A equipa jurídica de Trump argumentou que o ex-Presidente não pode ser julgado por factos ocorridos quando governava e que, por isso, está protegido pela imunidade presidencial.

Chutkan rejeitou o argumento, permitindo que o processo prossiga. Os advogados de Trump deverão recorrer da decisão, o que pode levar a um atraso do julgamento, previsto para 04 de março.

Trump é acusado em Washington D.C. de conspiração para defraudar os Estados Unidos, conspiração para obstruir um procedimento oficial, obstrução e tentativa de obstrução de um procedimento oficial e conspiração por violação de direitos.

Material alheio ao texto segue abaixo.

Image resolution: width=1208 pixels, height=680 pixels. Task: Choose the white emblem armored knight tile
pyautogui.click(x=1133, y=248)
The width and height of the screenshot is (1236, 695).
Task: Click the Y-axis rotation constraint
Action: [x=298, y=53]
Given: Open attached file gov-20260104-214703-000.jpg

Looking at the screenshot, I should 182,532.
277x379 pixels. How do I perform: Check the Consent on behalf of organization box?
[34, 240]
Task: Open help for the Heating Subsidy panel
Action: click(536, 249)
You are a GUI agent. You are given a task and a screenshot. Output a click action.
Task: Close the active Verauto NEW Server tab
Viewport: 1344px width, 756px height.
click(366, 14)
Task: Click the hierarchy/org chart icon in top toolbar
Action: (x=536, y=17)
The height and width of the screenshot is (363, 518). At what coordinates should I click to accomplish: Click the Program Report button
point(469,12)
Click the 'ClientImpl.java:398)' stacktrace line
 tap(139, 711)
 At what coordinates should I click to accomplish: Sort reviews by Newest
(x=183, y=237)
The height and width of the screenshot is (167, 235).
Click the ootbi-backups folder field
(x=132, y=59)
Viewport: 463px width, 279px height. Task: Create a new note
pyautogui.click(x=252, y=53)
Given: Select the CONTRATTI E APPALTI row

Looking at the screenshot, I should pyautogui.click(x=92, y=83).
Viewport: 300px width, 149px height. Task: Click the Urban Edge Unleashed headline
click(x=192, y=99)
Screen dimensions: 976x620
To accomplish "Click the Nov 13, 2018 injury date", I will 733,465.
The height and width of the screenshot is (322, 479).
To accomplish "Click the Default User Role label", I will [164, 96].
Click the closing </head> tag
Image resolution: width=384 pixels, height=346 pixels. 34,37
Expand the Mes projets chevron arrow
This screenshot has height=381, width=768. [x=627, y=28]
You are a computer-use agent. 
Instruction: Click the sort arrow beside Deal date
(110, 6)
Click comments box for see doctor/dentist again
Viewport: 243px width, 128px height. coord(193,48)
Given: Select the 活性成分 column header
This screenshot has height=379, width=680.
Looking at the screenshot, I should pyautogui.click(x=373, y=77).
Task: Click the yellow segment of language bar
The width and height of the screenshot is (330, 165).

A acusação estabeleceu que, depois de perder as eleições de 03 de novembro de 2020 para o democrata Joe Biden, o então Presidente se envolveu numa conspiração para “reverter os resultados legítimos” das eleições presidenciais com falsas alegações de fraude eleitoral e múltiplos esquemas.

O ex-Presidente também está envolvido em três outros processos criminais: um por interferência eleitoral no estado da Geórgia, outro na Florida por ter levado documentos confidenciais da Casa Branca quando deixou o cargo e outro em Nova Iorque por pagamentos irregulares à atriz pornográfica Stormy Daniels, para abafar durante a campanha de 2016 um caso que tiveram.

A questão da imunidade presidencial, que a defesa de Trump indicou que ia invocar nos restantes casos criminais, poderá chegar ao Supremo Tribunal do país.

Entretanto, Donald Trump continua a liderar as sondagens para a nomeação republicana para as eleições de 2024, nas quais espera voltar a enfrentar Joe Biden.